**Texto fornecido:**
Por todo o país, advogados voluntários trabalham para tentar acelerar as reagrupações, perplexos com a falta de transparência na situação, com os funcionários em alguns casos improvisando exames de DNA para confirmar a relação entre pais e filhos. Suponho que a polícia fronteiriça separou a famílias sem registrar suas relações. Os pais, como adultos, de um lado, e as crianças de outro, como se vinha fazendo com menores que chegavam sem companhia. Mas estas crianças chegaram em família. Acredito que seja um problema de desordem administrativa criada por uma ordem imprevista. Não estavam preparados para isso, não tinham um plano, diz por telefone, de San Antonio (Texas), o advogado Manoj Govindaiah, da ONG Raízes, que dá assistência gratuita aos migrantes.

O presidente deu a ordem de um dia para outro e se iniciou um processo de separação para o qual os diversos órgãos públicos envolvidos não estavam preparados. Criou-se do nada uma situação de emergência, afirma de Nova York o advogado José Xavier Orochena, que representa a guatemalteca Yeni González, separada de seus três filhos de 11, 9 e 6 anos, que permanecem com uma família de acolhida.

No caso dela, detalha, pudemos saber onde estavam seus filhos porque Yeni, ao ver que seriam separados, disse ao mais velho para decorar o telefone de um tio que está na Carolina do Norte. Se não, não sei como teríamos descoberto onde estavam. González estava presa num centro de detenção em Eloy (Arizona). Um grupo de mães norte-americanas que soube da sua situação reuniu os 7.500 dólares de sua fiança e organizou uma caravana para, revezando-se ao volante, levá-la em carro de lá até Nova York, a 4.000 quilômetros de distância.

A advogada Ofelia Calderón, no Estado da Virgínia, representa outra mãe detida em um centro do Texas, cujo nome mantém no anonimato. Tenta reuni-la à sua filha de cinco anos, que está com uma família de acolhida. No último mês pôde falar com ela por telefone cinco vezes. Diz que se frustra porque não é capaz de explicar à menina o que está acontecendo. A pequena só chora do outro lado da linha. Não entende nada. Não havia um plano por trás da política de tolerância zero. O único plano era castigar a imigração.

A médica Marsha Griffin, da Academia Americana de Pediatras, adverte a este jornal sobre os riscos desta situação para as crianças: As separações liberam uma carga de estresse à qual seus corpos em desenvolvimento não estão acostumados e que pode causar alterações em sua estrutura cerebral, com danos em longo prazo. E tudo isso por obra do Governo. É muito preocupante o trauma que está sendo causado a milhares de crianças.

**Descrição da tarefa:** Devolva, sem nenhuma alteração, o trecho do texto sobre a separação de famílias migrantes que começa em "A médica Marsha" e vai até "milhares de crianças.", inclusive.

**Informações:**
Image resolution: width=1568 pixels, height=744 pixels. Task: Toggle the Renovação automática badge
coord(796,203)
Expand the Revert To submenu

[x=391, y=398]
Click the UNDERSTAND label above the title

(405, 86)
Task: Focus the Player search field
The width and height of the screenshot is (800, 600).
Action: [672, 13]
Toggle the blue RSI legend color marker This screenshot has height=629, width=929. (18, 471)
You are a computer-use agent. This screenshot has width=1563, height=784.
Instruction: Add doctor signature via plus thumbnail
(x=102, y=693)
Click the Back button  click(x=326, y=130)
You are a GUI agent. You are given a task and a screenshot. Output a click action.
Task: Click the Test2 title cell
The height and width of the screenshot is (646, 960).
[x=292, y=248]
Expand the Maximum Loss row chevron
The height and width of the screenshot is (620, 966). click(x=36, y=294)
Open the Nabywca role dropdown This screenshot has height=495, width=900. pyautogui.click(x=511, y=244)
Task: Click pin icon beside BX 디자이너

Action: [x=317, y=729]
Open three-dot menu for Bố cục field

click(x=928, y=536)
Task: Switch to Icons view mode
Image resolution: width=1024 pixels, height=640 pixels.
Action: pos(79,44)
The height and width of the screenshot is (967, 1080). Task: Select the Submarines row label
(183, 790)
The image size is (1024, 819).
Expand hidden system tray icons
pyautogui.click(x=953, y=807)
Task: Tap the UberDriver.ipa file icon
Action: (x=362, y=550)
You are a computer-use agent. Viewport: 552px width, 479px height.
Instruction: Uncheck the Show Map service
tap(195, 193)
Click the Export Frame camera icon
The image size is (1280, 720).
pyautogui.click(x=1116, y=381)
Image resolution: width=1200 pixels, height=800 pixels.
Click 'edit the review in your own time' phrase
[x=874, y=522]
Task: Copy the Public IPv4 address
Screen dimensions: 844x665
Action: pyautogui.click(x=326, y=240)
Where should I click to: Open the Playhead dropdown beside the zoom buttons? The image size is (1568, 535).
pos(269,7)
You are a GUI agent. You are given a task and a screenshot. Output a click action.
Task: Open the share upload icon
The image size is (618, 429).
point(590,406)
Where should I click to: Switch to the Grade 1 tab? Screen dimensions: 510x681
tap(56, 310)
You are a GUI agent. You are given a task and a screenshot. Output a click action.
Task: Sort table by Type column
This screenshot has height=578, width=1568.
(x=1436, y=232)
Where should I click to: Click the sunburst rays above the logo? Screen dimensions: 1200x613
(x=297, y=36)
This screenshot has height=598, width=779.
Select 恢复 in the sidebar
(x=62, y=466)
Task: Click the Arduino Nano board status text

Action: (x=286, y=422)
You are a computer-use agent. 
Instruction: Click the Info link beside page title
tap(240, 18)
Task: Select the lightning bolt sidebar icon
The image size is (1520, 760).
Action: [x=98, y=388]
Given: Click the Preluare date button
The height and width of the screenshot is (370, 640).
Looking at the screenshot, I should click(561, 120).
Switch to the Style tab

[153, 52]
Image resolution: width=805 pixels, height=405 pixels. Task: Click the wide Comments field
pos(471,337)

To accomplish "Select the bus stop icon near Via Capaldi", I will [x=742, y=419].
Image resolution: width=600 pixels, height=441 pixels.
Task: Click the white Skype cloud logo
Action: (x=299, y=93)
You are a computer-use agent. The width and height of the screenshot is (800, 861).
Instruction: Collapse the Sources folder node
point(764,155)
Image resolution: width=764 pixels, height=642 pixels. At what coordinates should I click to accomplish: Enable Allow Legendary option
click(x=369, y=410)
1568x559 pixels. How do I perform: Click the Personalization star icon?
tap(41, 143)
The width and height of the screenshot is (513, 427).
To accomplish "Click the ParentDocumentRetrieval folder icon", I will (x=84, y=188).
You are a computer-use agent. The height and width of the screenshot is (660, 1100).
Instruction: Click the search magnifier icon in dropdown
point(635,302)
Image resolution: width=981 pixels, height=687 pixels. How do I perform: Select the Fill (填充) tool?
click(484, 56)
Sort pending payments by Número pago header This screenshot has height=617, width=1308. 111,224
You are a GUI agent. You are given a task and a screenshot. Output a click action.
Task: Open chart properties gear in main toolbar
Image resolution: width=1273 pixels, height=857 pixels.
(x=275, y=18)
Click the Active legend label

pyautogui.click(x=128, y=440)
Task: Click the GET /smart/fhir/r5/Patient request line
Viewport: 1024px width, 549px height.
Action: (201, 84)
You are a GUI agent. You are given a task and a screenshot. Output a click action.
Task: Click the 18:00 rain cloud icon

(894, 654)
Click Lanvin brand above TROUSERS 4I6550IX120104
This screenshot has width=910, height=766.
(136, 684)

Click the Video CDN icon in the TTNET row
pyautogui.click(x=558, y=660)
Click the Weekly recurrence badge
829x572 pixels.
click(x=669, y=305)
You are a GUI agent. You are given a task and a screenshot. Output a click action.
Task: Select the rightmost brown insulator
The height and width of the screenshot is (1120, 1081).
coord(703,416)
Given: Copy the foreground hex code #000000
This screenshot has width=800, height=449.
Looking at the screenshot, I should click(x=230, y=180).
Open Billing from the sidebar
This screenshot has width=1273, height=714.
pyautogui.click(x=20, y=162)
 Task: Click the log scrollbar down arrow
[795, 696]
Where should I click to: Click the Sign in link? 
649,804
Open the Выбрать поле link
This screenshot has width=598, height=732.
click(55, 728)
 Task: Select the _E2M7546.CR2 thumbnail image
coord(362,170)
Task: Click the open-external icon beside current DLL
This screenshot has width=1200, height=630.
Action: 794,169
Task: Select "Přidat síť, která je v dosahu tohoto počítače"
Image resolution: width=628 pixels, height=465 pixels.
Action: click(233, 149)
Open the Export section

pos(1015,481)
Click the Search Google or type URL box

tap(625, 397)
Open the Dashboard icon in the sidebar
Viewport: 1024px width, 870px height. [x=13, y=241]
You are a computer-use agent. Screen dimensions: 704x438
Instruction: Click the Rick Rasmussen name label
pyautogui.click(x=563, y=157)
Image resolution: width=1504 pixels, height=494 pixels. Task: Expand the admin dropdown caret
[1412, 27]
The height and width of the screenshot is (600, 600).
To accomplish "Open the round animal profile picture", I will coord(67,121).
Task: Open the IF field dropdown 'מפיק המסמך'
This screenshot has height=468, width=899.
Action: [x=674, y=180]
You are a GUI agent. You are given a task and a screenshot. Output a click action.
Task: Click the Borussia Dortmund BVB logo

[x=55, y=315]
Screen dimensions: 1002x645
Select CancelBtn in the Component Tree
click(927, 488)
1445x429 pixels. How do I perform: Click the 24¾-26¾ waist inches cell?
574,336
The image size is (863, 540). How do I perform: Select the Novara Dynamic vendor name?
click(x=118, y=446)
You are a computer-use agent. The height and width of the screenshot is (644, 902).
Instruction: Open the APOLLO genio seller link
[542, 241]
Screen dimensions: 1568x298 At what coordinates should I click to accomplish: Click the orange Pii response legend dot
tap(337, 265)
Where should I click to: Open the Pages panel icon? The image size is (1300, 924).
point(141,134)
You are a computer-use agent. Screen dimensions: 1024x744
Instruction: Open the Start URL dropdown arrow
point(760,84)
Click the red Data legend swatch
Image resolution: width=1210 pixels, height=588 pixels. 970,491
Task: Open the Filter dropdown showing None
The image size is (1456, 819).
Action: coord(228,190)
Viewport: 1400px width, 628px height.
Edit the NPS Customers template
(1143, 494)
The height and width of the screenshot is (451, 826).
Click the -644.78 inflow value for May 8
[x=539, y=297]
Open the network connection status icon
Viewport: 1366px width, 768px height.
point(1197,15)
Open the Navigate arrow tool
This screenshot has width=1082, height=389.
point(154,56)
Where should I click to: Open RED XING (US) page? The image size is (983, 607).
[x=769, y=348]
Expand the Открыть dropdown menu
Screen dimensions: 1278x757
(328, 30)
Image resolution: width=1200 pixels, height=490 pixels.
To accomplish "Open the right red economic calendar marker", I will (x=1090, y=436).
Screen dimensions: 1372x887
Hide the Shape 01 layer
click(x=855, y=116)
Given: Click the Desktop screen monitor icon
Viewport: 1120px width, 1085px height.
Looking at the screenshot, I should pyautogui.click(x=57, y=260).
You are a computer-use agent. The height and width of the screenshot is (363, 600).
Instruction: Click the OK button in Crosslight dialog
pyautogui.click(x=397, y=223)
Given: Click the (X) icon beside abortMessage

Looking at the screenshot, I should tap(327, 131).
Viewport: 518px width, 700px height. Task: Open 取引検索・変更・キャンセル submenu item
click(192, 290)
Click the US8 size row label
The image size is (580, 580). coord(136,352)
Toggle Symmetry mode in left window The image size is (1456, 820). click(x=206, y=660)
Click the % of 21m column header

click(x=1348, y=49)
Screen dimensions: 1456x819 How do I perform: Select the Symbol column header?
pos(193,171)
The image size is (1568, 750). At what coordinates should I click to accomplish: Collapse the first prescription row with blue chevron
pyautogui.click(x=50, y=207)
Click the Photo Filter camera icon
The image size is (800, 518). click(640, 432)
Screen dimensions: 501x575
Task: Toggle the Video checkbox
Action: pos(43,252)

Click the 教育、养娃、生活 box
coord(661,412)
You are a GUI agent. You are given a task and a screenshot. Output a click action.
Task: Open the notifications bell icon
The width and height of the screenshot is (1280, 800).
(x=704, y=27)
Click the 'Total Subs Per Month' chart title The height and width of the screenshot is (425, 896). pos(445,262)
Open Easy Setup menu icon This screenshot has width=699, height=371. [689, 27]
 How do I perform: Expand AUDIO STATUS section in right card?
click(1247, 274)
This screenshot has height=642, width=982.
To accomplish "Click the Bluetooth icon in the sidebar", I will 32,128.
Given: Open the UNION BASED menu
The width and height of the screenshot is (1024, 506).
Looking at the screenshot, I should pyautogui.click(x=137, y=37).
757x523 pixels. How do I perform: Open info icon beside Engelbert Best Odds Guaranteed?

**Resposta abaixo:**
A médica Marsha Griffin, da Academia Americana de Pediatras, adverte a este jornal sobre os riscos desta situação para as crianças: As separações liberam uma carga de estresse à qual seus corpos em desenvolvimento não estão acostumados e que pode causar alterações em sua estrutura cerebral, com danos em longo prazo. E tudo isso por obra do Governo. É muito preocupante o trauma que está sendo causado a milhares de crianças.